Constipation, similar to diarrhea is a common ailment. Constipation is not a serious or life threatening concern thus it is common for constipated people to self medicate. There are many over the counter medications for constipation. It would be an easy matter to run to the nearest drug store and the painful bowel movement will be over in a flash. This is the reason why pet parents would commonly reach for the ever reliable bottle of laxative when the pet is noticed to be constipated. Human laxatives though are specifically formulated for humans. Dogs, in spite of some human-like behavior, are still animals. Thus it would not be a good idea to medicate the pet with human laxatives without consulting a vet.
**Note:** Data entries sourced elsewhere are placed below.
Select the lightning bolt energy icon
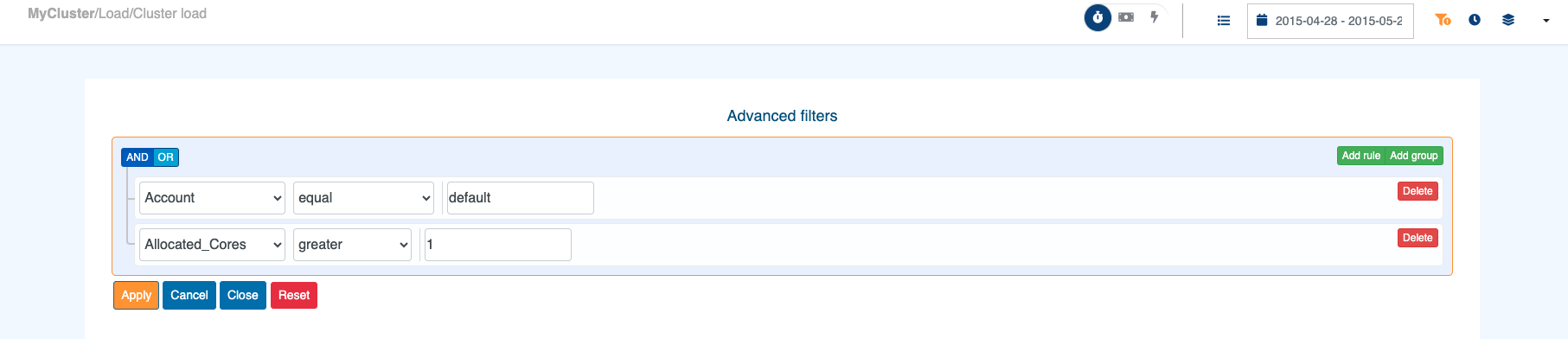The height and width of the screenshot is (339, 1568). pos(1154,16)
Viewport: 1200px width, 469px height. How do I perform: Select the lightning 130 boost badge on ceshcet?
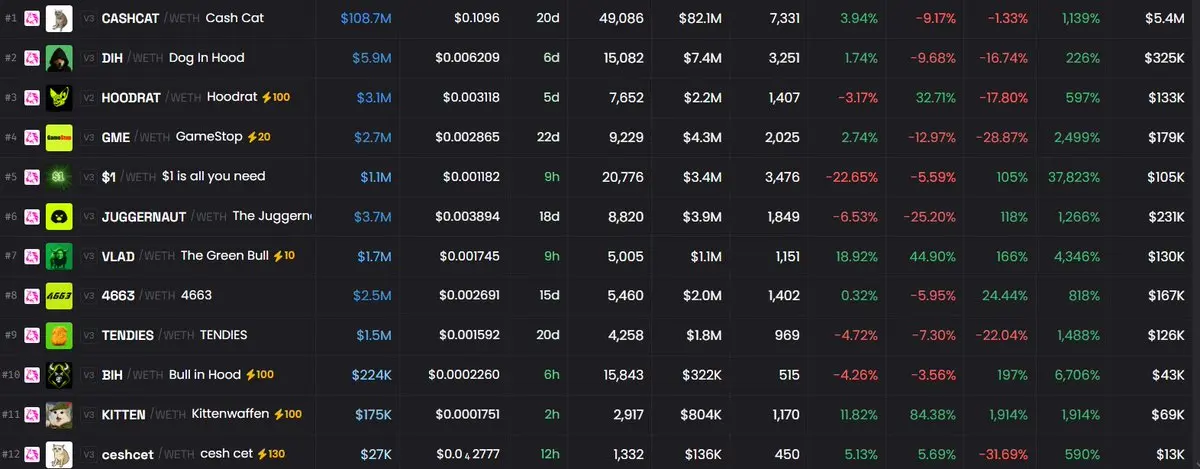[x=270, y=454]
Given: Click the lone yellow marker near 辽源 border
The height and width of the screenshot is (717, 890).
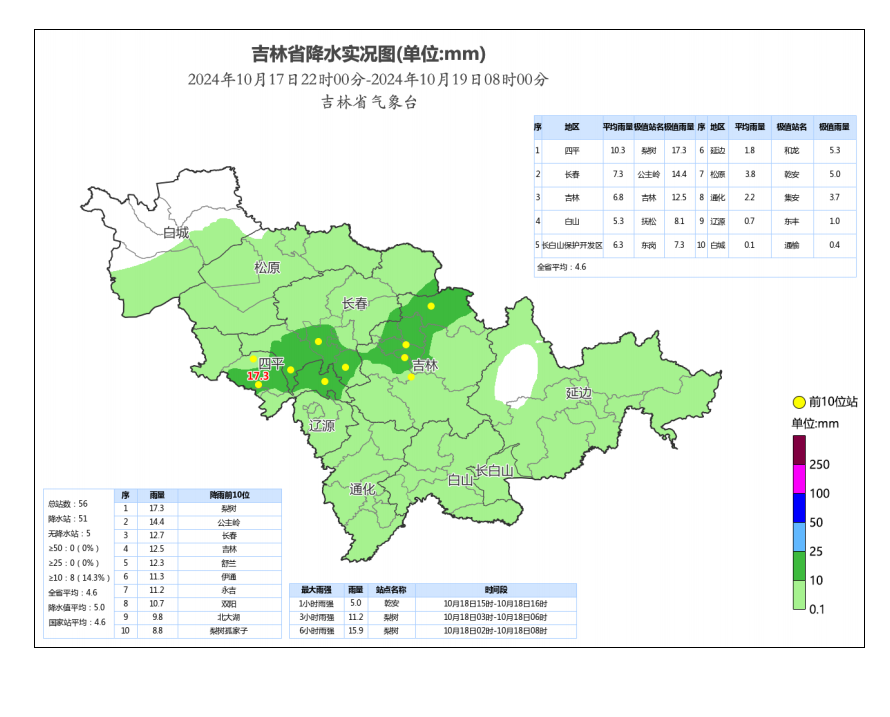Looking at the screenshot, I should (x=324, y=381).
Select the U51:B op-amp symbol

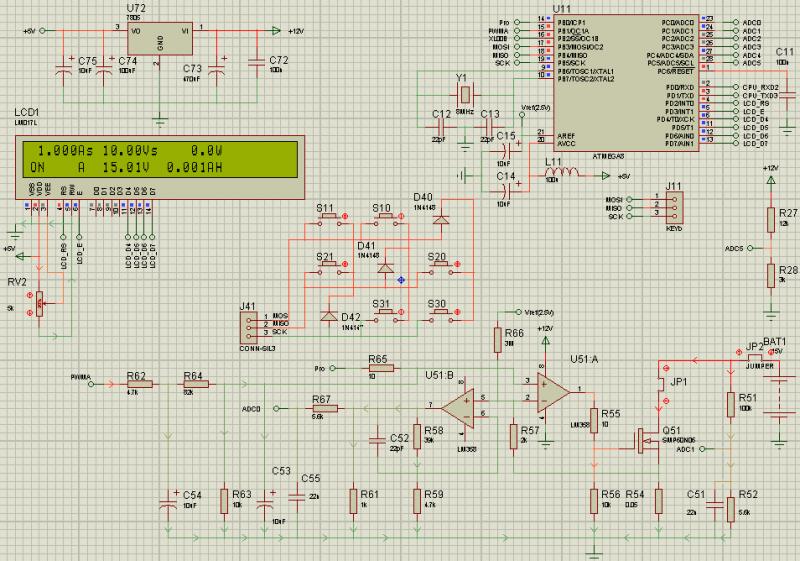[x=460, y=407]
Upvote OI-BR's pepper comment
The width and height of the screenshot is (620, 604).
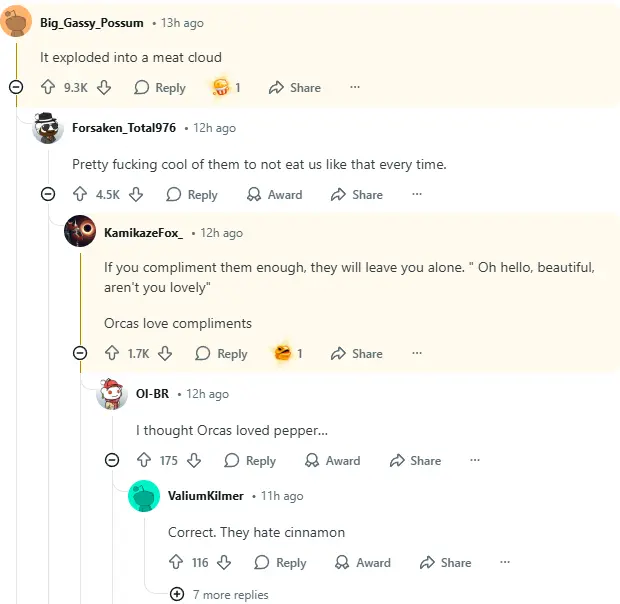tap(144, 461)
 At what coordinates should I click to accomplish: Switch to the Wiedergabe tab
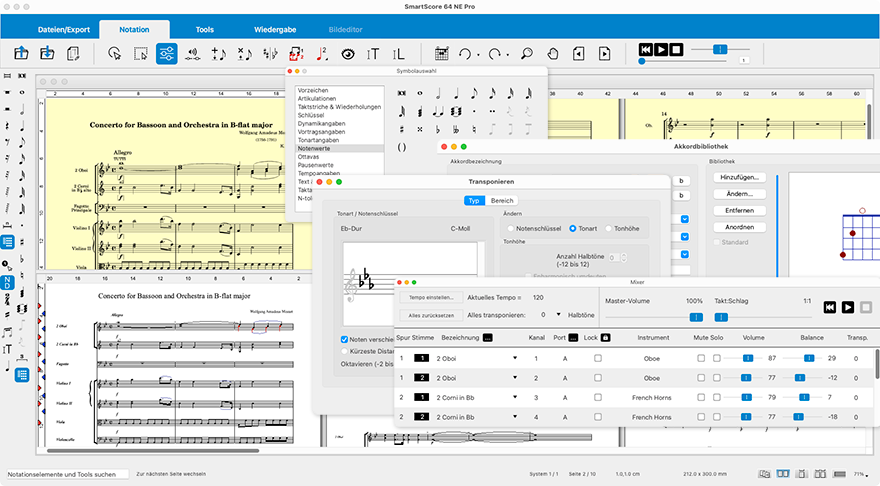tap(275, 30)
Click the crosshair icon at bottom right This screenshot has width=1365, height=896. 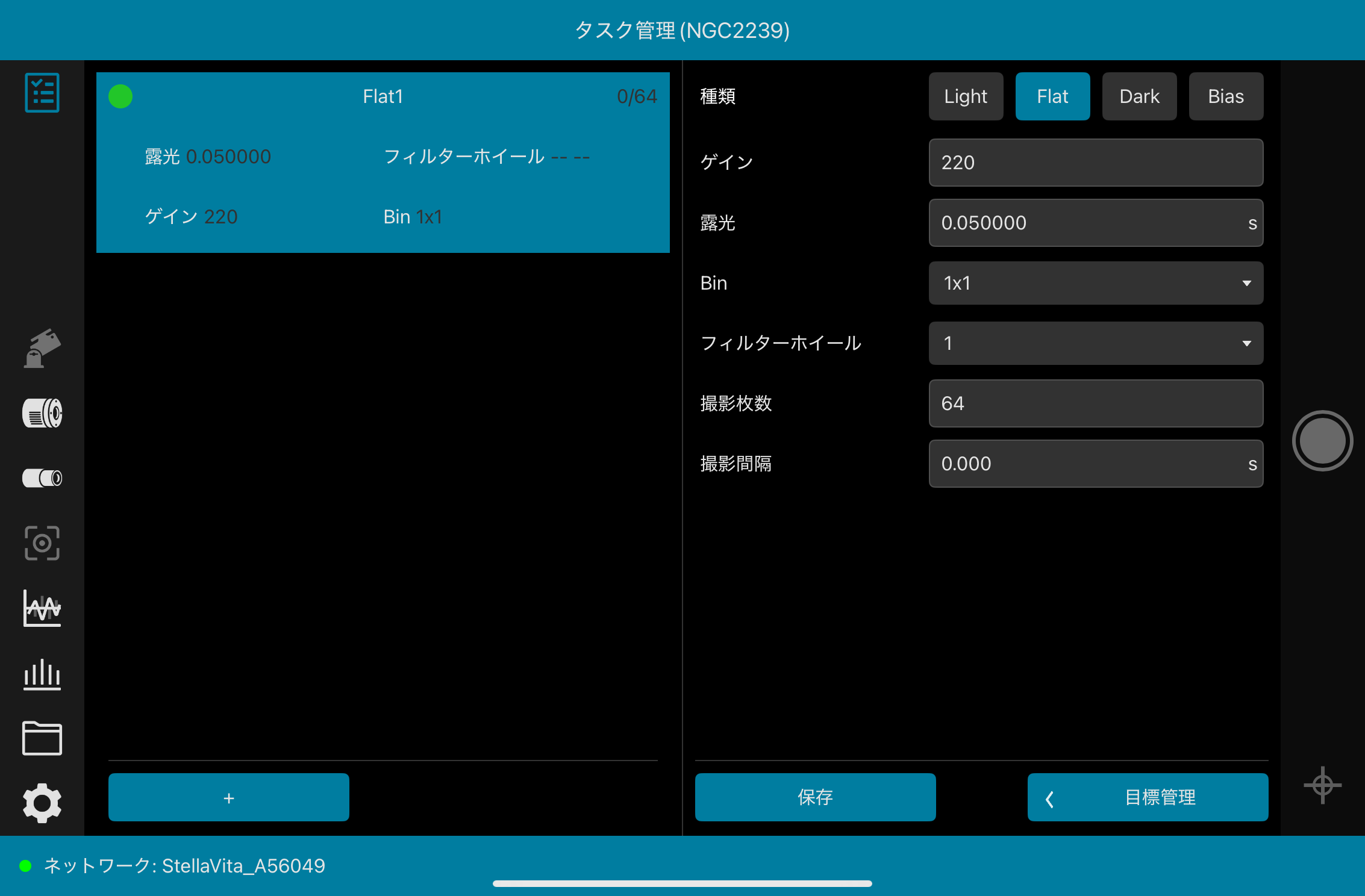click(x=1322, y=785)
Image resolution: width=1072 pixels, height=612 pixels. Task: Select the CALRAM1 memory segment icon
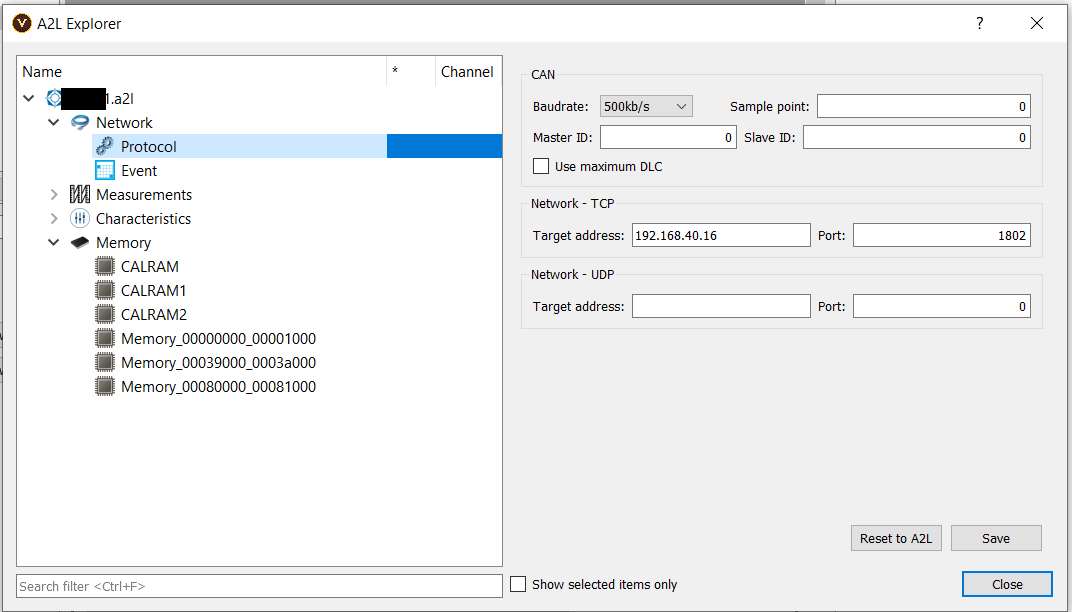click(105, 291)
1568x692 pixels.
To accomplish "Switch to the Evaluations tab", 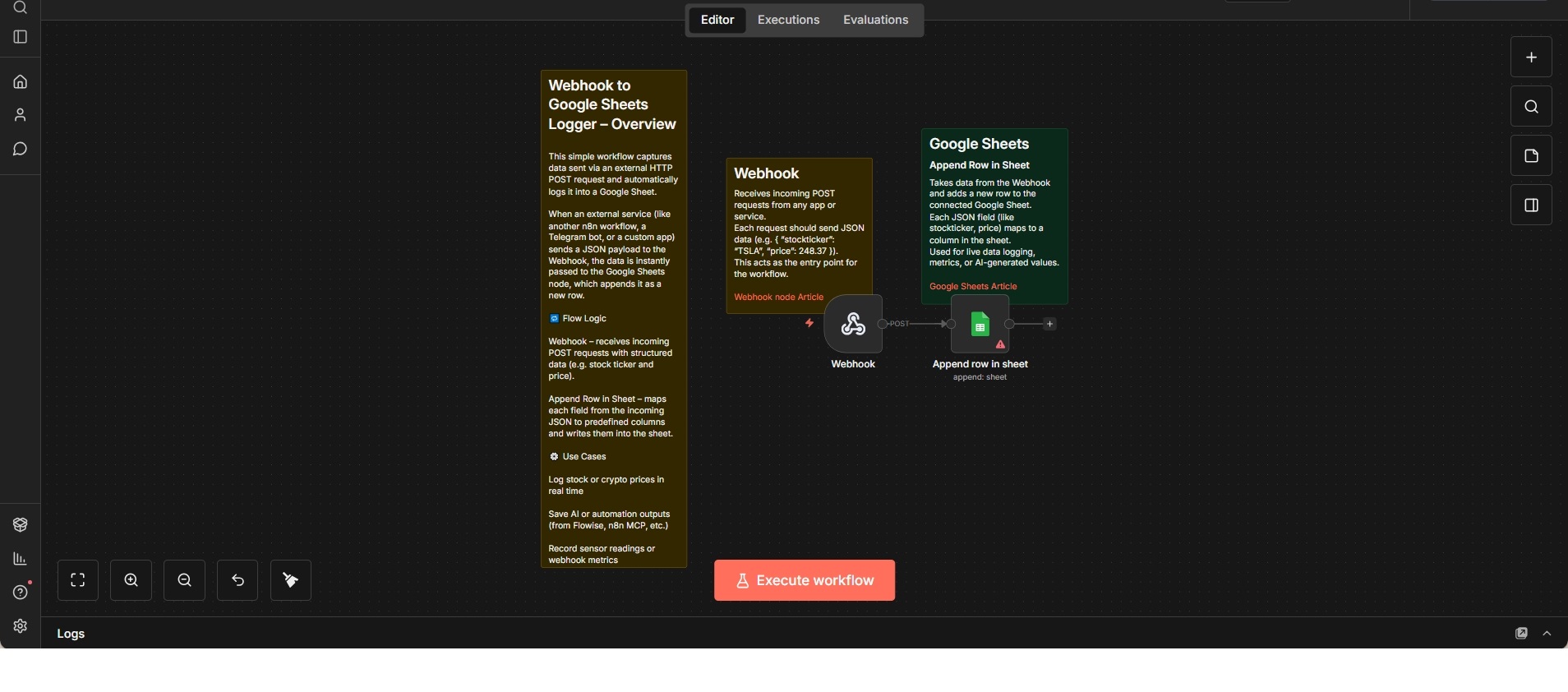I will click(x=875, y=20).
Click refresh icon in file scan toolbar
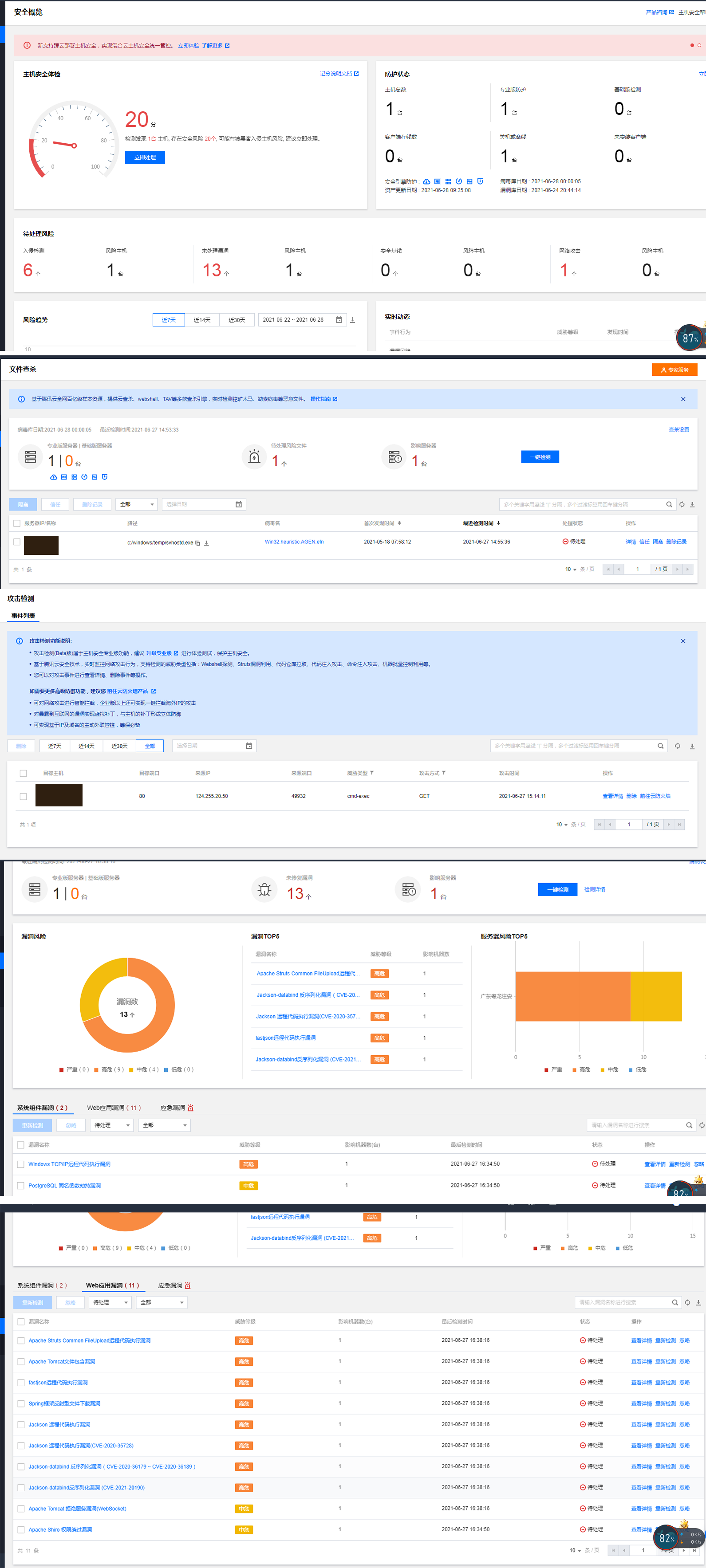 point(682,504)
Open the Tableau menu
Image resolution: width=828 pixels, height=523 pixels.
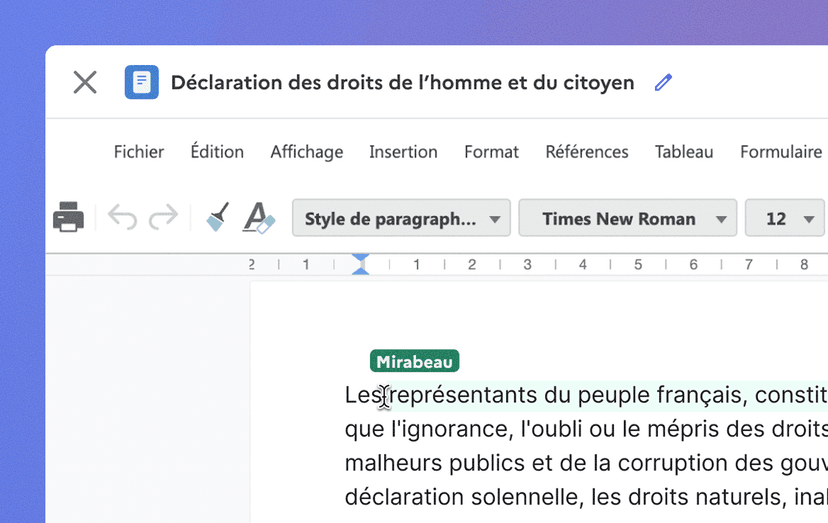(x=684, y=152)
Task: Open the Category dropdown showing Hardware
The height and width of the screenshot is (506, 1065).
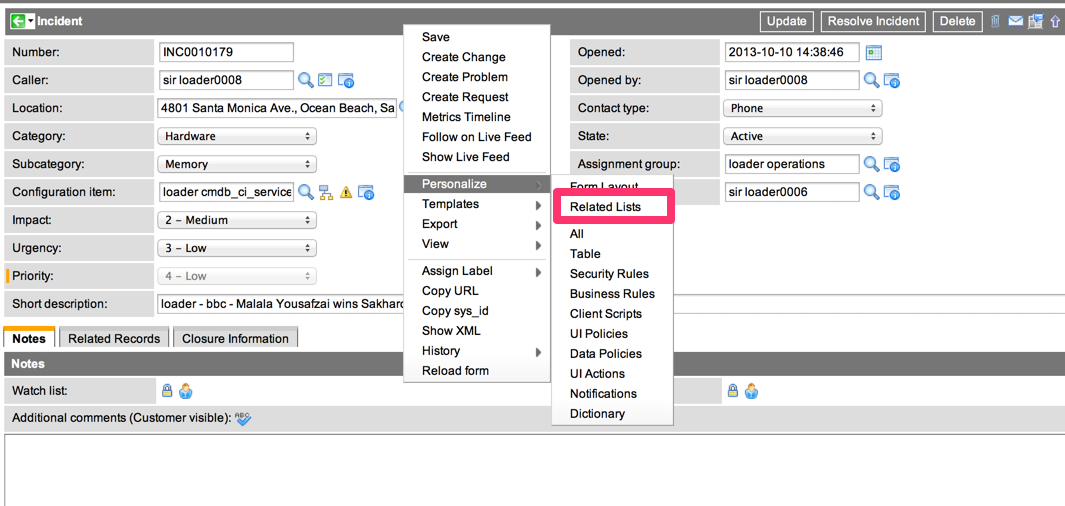Action: (237, 136)
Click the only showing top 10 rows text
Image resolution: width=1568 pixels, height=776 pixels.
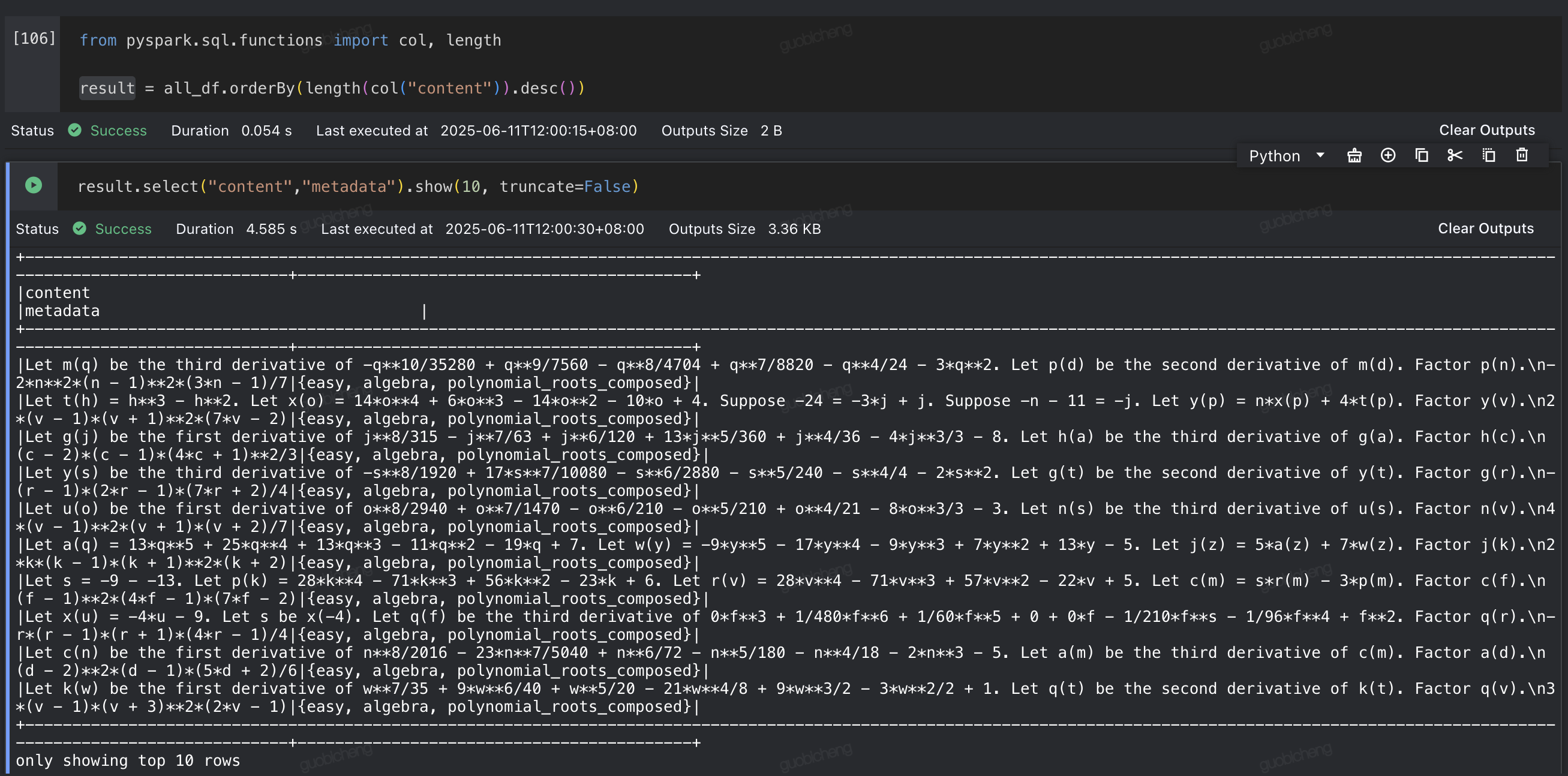tap(128, 760)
Dogs, like humans get constipated one time or another. Dogs commonly go to the bathroom once or twice a day. A constipated dog is unable to pass any stool. The need to take the dog several times with no results would certainly be a hassle especially for a busy pet owner. However, consider the discomfort and the pain the constipated pet is going through. The inability of the pet to pass stool in one day is not really a big concern. The dog’s system can usually solve the problem. Constipation will be a big concern if the dog is unable to poop for several days. A dog that cannot defecate will appear to be very uncomfortable. A constipated dog will be in pain thus decreased activity, lethargy, loss of appetite, walking difficulty and constant whining will be noticed.

As with any other health concerns, early treatment for constipation is necessary not only to ease the pain the pet is suffering from but also to prevent the development of other concerns. Left untreated, constipation can develop to indigestion, bad odor resulting from flatulence, bad breath, skin problems and worse to bloating and bowel cancer. Knowing what causes constipation is as important as the treatment. The inability to defecate is commonly caused by the pet’s diet. Dogs are commonly fed dry dog foods. This type of dog food has to be moist when it passes through the digestive tract. Constipation will occur if the dog does not drink enough water.

It has been the habit of dog owners to give human medication to the pet. There is a notion that what is good for the master must be good for the pet as well. However, it must be realized that human medications were formulated for humans thus no dosage was specified for animals. Human laxatives may enable the dog to pass stool but dogs that have drug allergies or health conditions could have a bad reaction to the medication. Moreover, a medication that is not prescribed by a vet may not be the appropriate cure for the health concern. Remember, constipation can also be cause by intestinal blockage. No amount of human laxative can deal with this problem.

Nothing beats seeking veterinary advice especially if the problem has persisted for days. Some human laxatives can be given to the pet but make sure that they are recommended by the vet.